ASSIGNED TASK: Only lines containing "click" are wanted from the data below. Copy those lines.

MATERIAL FOR THIS TASK:
* * * * * * * * *

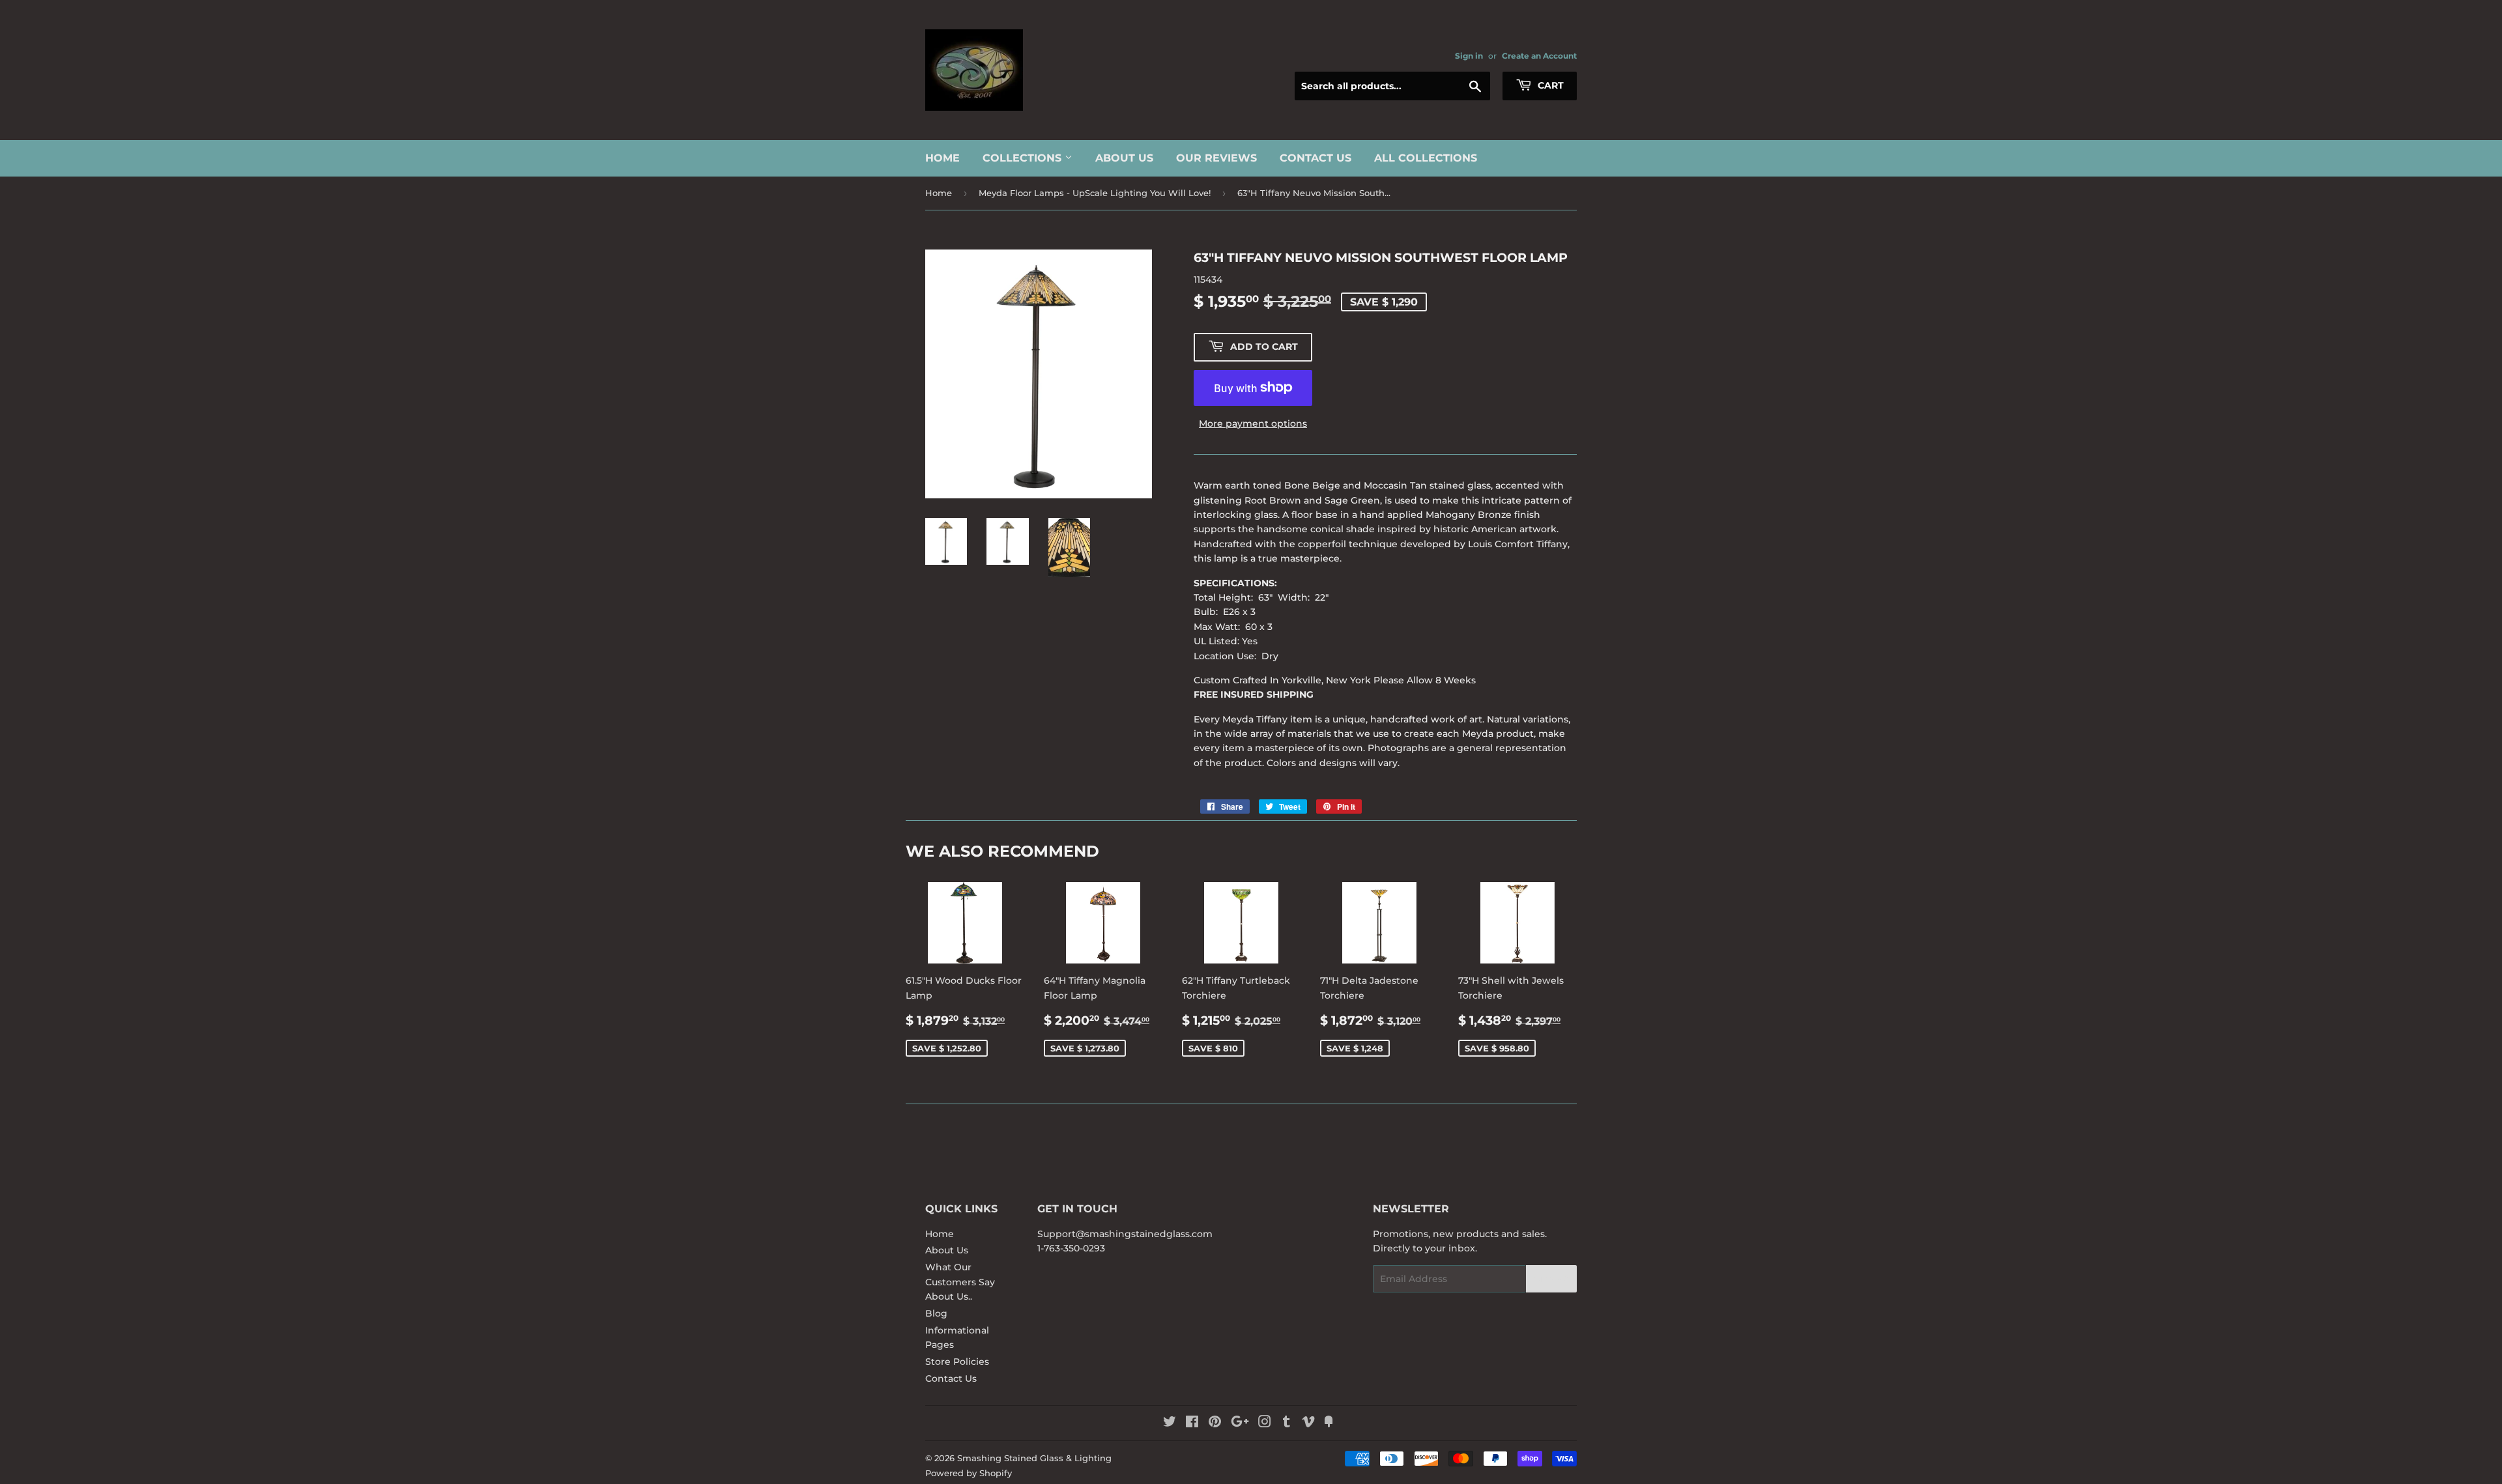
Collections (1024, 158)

* * * * * * * * *

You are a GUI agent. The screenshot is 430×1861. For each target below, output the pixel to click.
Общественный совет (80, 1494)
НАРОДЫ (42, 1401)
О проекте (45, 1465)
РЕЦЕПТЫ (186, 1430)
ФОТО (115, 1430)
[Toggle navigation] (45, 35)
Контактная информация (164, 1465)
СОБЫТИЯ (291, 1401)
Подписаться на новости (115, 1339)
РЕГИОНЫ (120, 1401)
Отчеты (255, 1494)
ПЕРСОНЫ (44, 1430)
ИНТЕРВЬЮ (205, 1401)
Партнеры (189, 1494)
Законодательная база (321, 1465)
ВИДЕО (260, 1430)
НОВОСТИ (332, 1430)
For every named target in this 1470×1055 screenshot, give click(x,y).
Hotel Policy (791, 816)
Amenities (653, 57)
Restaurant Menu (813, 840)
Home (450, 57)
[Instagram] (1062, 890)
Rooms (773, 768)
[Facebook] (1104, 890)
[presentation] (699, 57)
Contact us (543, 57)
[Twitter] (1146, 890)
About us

* * * * * * * * *

TASK SOLUTION:
You are a GUI agent. The screenshot is 430×1861. For each target below, output the pixel to click.
For every named target in this 1470×1055 screenshot, give click(x,y).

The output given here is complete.